Begin Exercise materials

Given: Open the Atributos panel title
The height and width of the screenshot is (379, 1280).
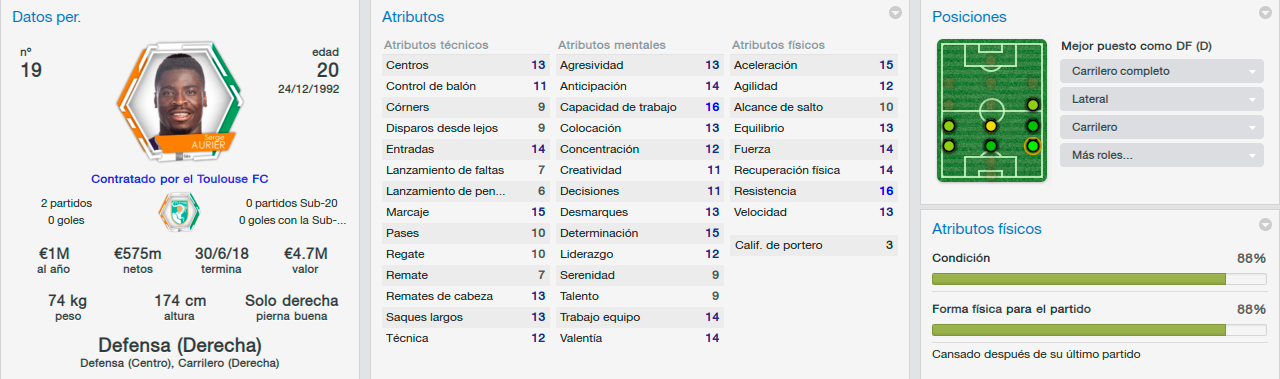Looking at the screenshot, I should tap(413, 17).
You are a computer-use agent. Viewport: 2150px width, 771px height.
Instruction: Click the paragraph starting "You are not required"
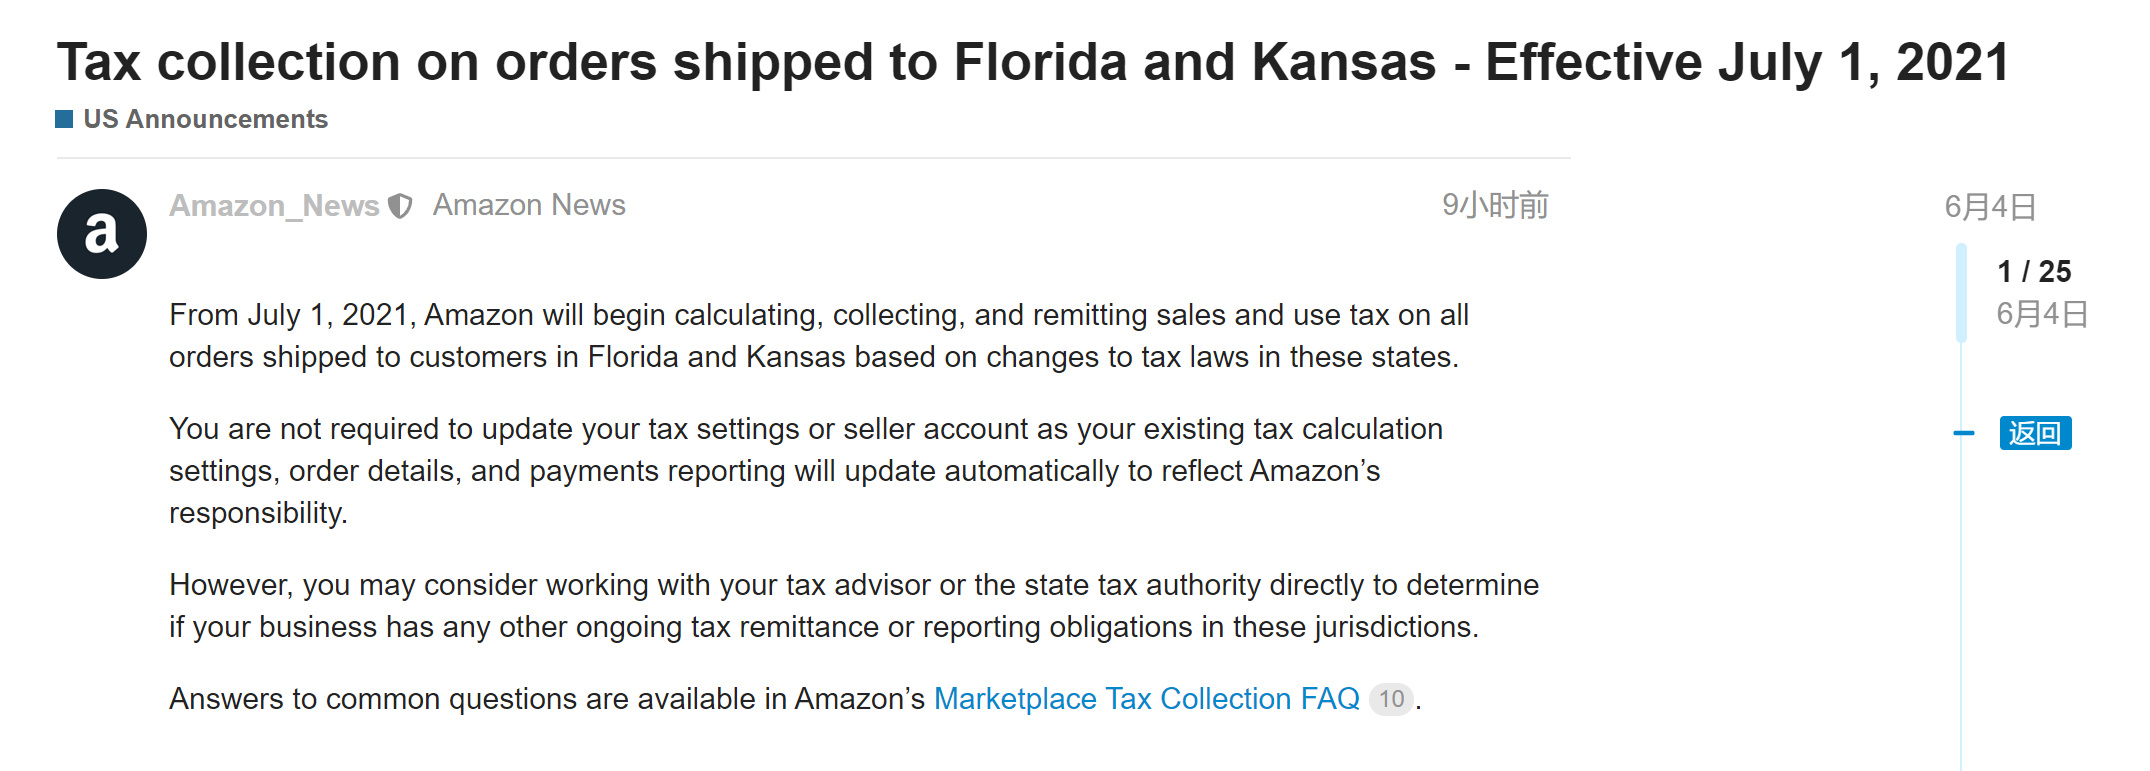tap(805, 470)
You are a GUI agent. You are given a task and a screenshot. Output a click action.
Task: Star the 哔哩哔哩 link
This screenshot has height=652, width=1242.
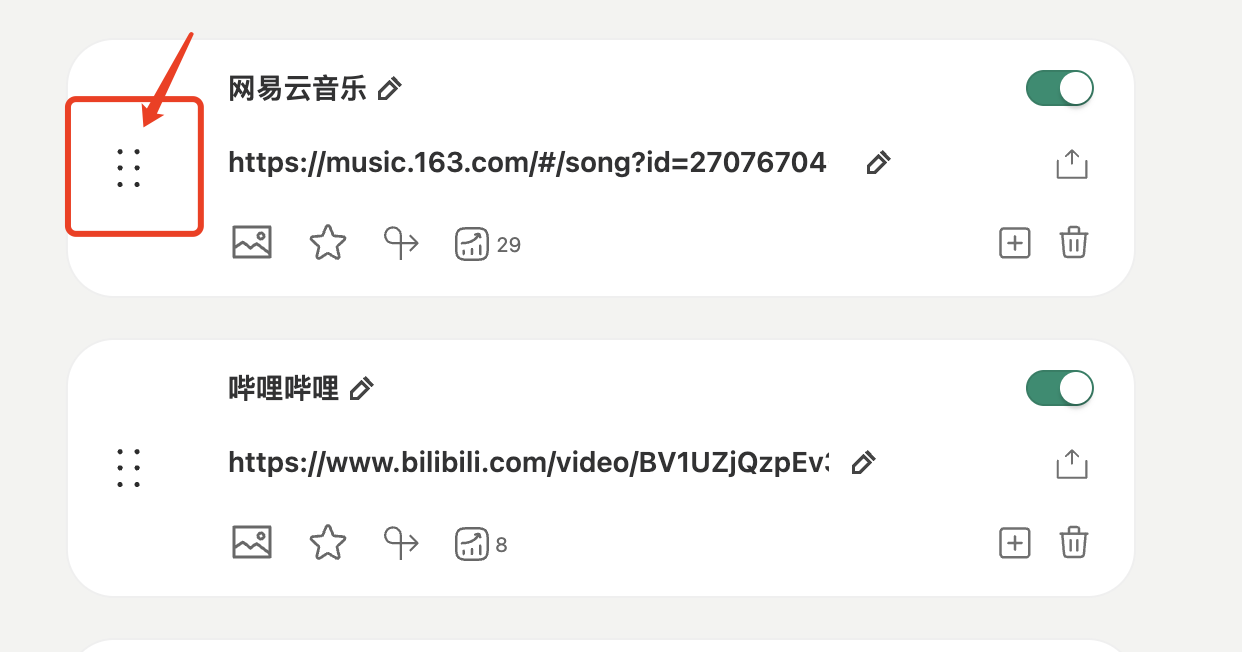pos(327,543)
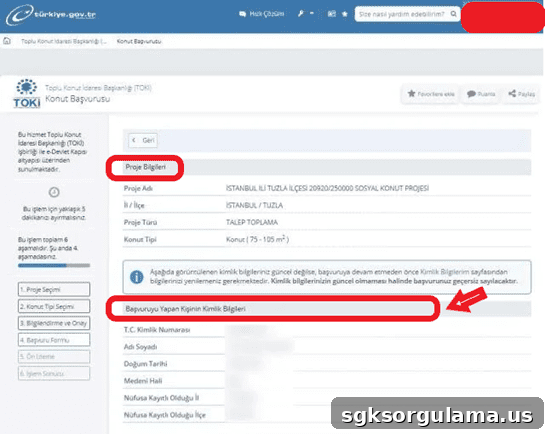The image size is (545, 434).
Task: Click the process progress bar in sidebar
Action: point(54,265)
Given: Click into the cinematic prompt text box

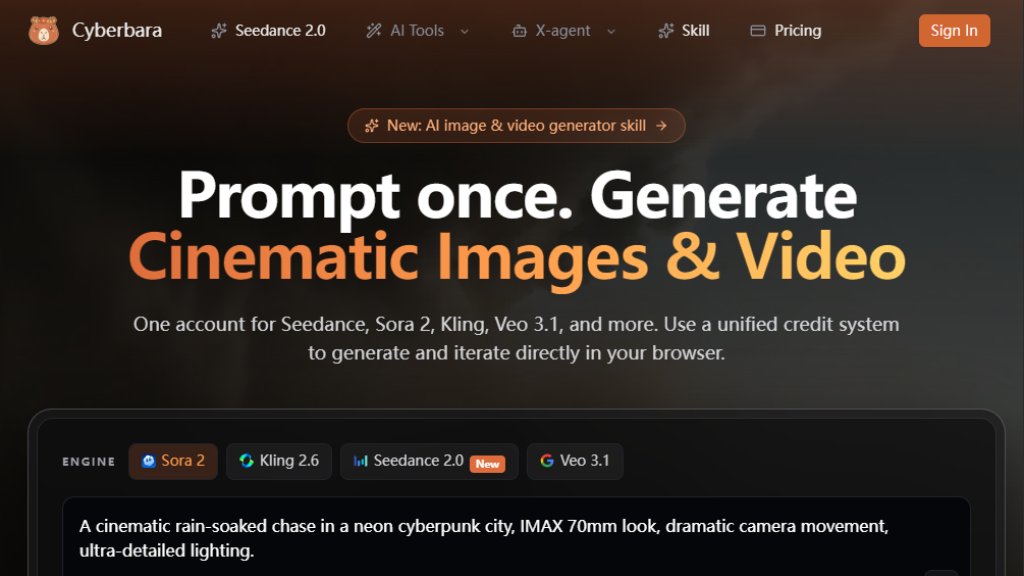Looking at the screenshot, I should pos(516,537).
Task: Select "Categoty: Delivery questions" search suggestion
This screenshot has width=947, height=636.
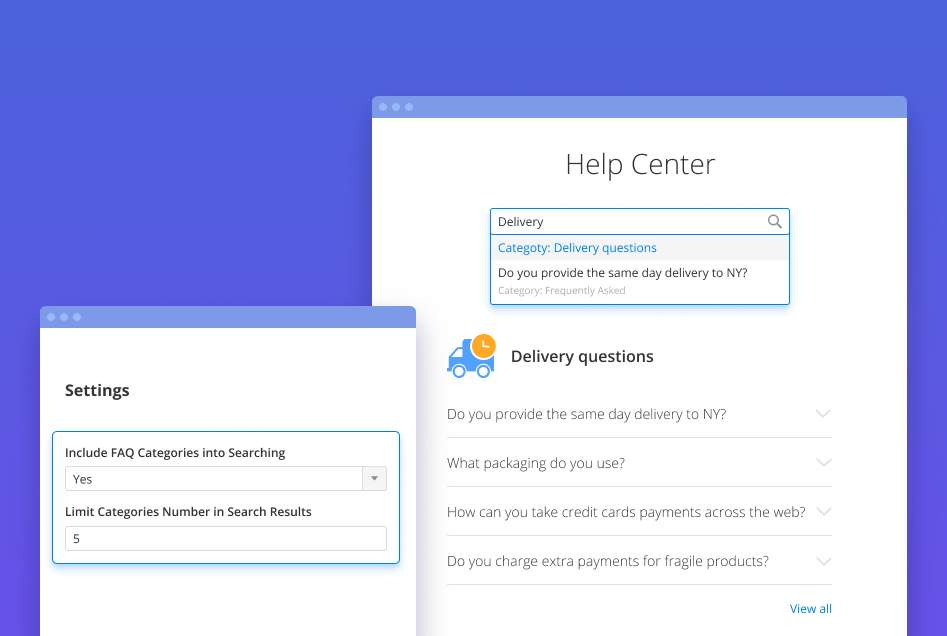Action: 577,248
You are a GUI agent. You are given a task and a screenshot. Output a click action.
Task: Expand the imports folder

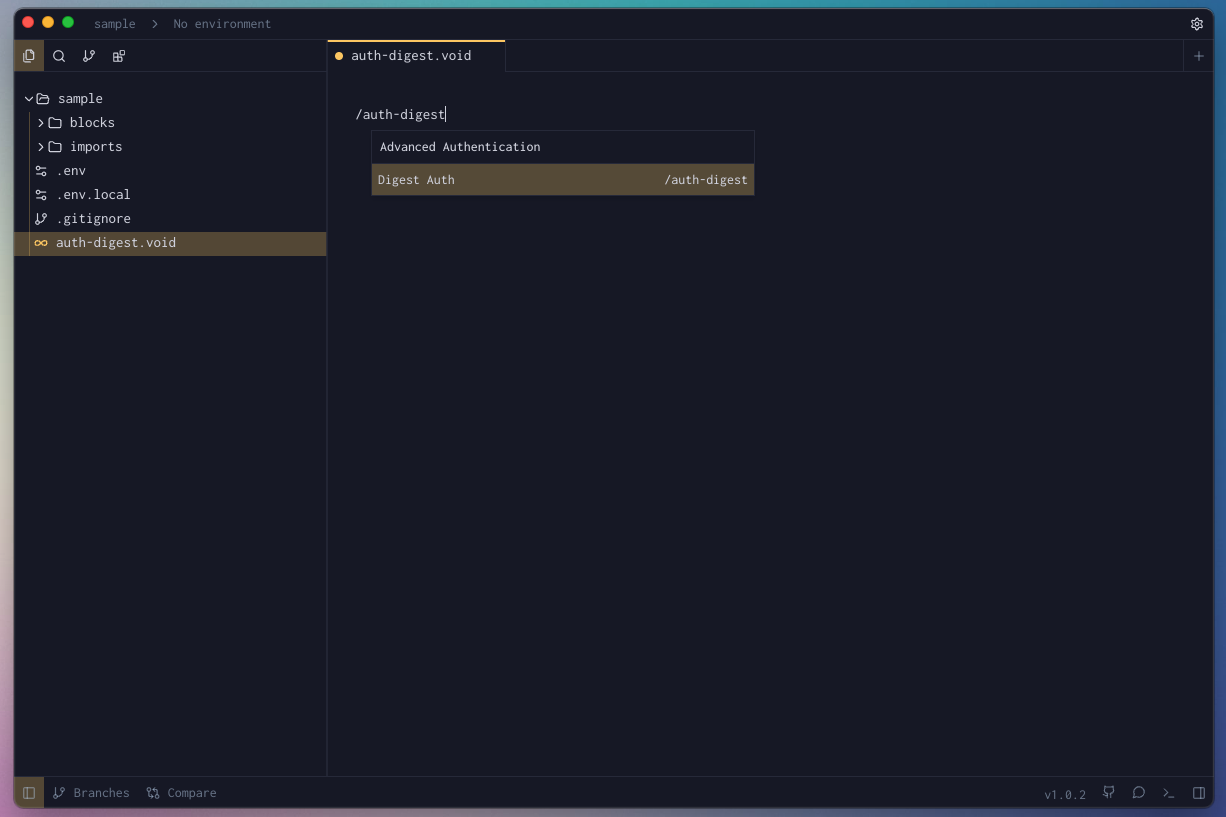pyautogui.click(x=96, y=146)
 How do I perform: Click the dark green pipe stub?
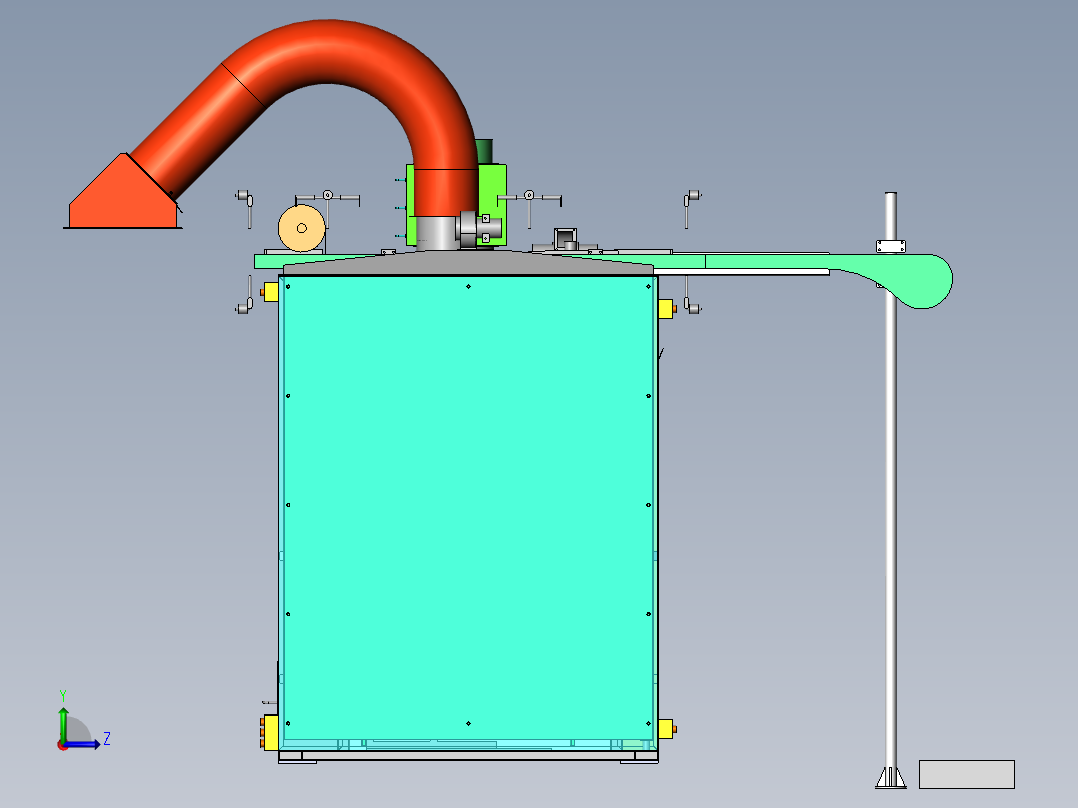click(485, 150)
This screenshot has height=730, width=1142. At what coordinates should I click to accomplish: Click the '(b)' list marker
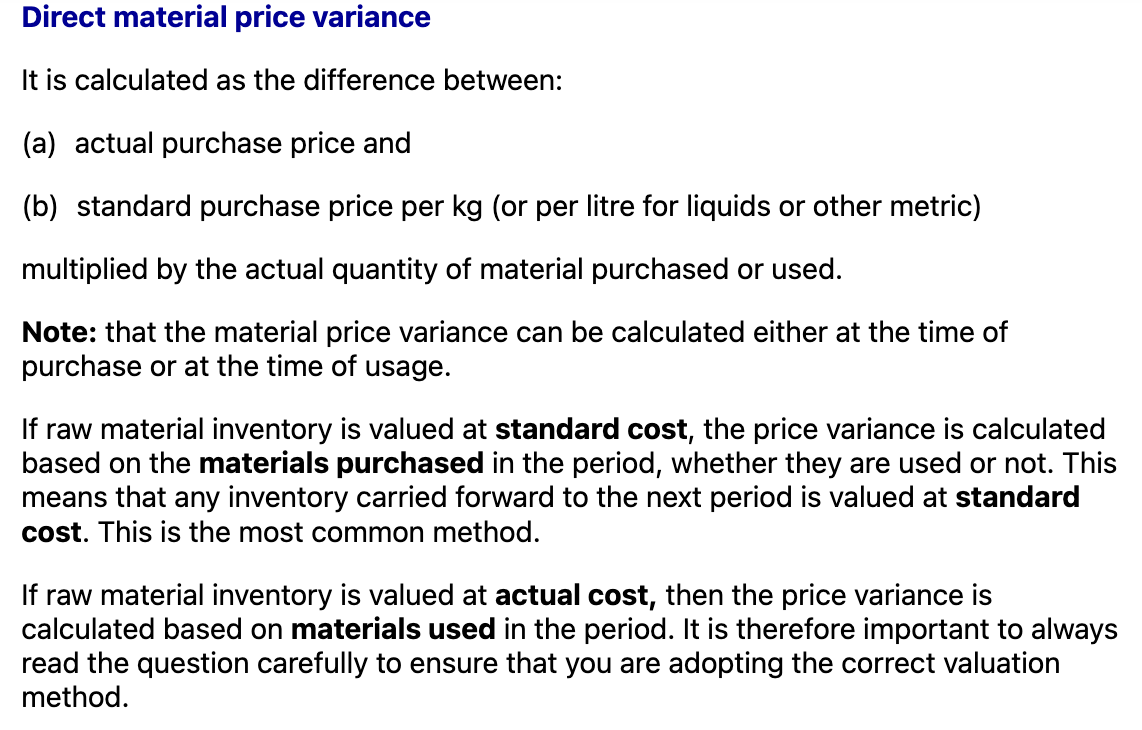40,206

End Exercise materials

Aim ->
Echo everything from the start of the entries down to the line containing "Action: 577,248", both ends included, leaving the pictures out.

Reply ->
Given: Open the Atributos panel title
The height and width of the screenshot is (379, 1280).
Looking at the screenshot, I should tap(413, 17).
You are a computer-use agent. Viewport: 2150px width, 771px height.
Instruction: Click the paragraph starting "You are not required"
tap(805, 470)
You are a GUI agent. You are given a task and a screenshot. Output a click action.
Task: Star the 哔哩哔哩 link
This screenshot has height=652, width=1242.
pos(327,543)
The image size is (545, 434).
Task: Click the process progress bar in sidebar
Action: point(54,265)
Given: Click into the cinematic prompt text box

Looking at the screenshot, I should pos(516,537).
Task: Select "Categoty: Delivery questions" search suggestion
This screenshot has width=947, height=636.
Action: 577,248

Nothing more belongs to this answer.